(Aim of the task): Print every line of the data word for word.

(Listed records)

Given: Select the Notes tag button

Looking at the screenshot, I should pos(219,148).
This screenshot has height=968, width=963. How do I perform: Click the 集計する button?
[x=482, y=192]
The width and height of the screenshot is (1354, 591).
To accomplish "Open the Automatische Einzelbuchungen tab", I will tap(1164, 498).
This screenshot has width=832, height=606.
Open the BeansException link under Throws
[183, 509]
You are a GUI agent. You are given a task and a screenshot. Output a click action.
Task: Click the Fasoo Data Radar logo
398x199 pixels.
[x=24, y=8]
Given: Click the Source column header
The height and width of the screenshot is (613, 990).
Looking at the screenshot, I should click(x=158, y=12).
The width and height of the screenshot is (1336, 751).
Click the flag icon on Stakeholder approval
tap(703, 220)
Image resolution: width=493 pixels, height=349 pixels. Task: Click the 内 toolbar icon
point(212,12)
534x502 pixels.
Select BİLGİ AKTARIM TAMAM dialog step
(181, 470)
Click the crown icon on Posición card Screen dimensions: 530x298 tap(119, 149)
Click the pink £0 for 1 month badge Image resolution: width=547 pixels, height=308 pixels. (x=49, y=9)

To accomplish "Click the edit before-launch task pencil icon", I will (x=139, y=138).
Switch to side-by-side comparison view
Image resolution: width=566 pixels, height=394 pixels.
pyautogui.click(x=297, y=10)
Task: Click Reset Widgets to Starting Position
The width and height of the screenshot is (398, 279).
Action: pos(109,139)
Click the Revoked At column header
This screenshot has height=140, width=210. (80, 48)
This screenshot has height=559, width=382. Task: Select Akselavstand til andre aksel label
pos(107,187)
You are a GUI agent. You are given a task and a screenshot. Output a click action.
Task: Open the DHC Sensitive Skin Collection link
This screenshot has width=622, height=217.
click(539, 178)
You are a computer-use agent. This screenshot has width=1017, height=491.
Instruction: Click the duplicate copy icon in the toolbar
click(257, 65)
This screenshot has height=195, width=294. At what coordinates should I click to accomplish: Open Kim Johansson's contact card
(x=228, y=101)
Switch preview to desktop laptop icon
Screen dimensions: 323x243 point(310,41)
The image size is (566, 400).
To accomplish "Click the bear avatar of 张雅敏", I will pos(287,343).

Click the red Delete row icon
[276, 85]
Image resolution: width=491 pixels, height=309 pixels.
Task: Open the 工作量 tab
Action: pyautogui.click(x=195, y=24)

(End Listed records)

(Response to this exercise):
Given: Select the Notes tag button

Looking at the screenshot, I should pos(219,148).
This screenshot has height=968, width=963. How do I perform: Click the 集計する button?
[x=482, y=192]
The width and height of the screenshot is (1354, 591).
To accomplish "Open the Automatische Einzelbuchungen tab", I will tap(1164, 498).
This screenshot has width=832, height=606.
Open the BeansException link under Throws
[183, 509]
You are a GUI agent. You are given a task and a screenshot. Output a click action.
Task: Click the Fasoo Data Radar logo
398x199 pixels.
[x=24, y=8]
Given: Click the Source column header
The height and width of the screenshot is (613, 990).
Looking at the screenshot, I should click(x=158, y=12).
The width and height of the screenshot is (1336, 751).
Click the flag icon on Stakeholder approval
tap(703, 220)
Image resolution: width=493 pixels, height=349 pixels. Task: Click the 内 toolbar icon
point(212,12)
534x502 pixels.
Select BİLGİ AKTARIM TAMAM dialog step
(181, 470)
Click the crown icon on Posición card Screen dimensions: 530x298 tap(119, 149)
Click the pink £0 for 1 month badge Image resolution: width=547 pixels, height=308 pixels. (x=49, y=9)

To accomplish "Click the edit before-launch task pencil icon", I will (x=139, y=138).
Switch to side-by-side comparison view
Image resolution: width=566 pixels, height=394 pixels.
pyautogui.click(x=297, y=10)
Task: Click Reset Widgets to Starting Position
The width and height of the screenshot is (398, 279).
Action: pos(109,139)
Click the Revoked At column header
This screenshot has height=140, width=210. (80, 48)
This screenshot has height=559, width=382. Task: Select Akselavstand til andre aksel label
pos(107,187)
You are a GUI agent. You are given a task and a screenshot. Output a click action.
Task: Open the DHC Sensitive Skin Collection link
This screenshot has width=622, height=217.
click(539, 178)
You are a computer-use agent. This screenshot has width=1017, height=491.
Instruction: Click the duplicate copy icon in the toolbar
click(257, 65)
This screenshot has height=195, width=294. At what coordinates should I click to accomplish: Open Kim Johansson's contact card
(x=228, y=101)
Switch preview to desktop laptop icon
Screen dimensions: 323x243 point(310,41)
The image size is (566, 400).
To accomplish "Click the bear avatar of 张雅敏", I will pos(287,343).

Click the red Delete row icon
[276, 85]
Image resolution: width=491 pixels, height=309 pixels.
Task: Open the 工作量 tab
Action: pyautogui.click(x=195, y=24)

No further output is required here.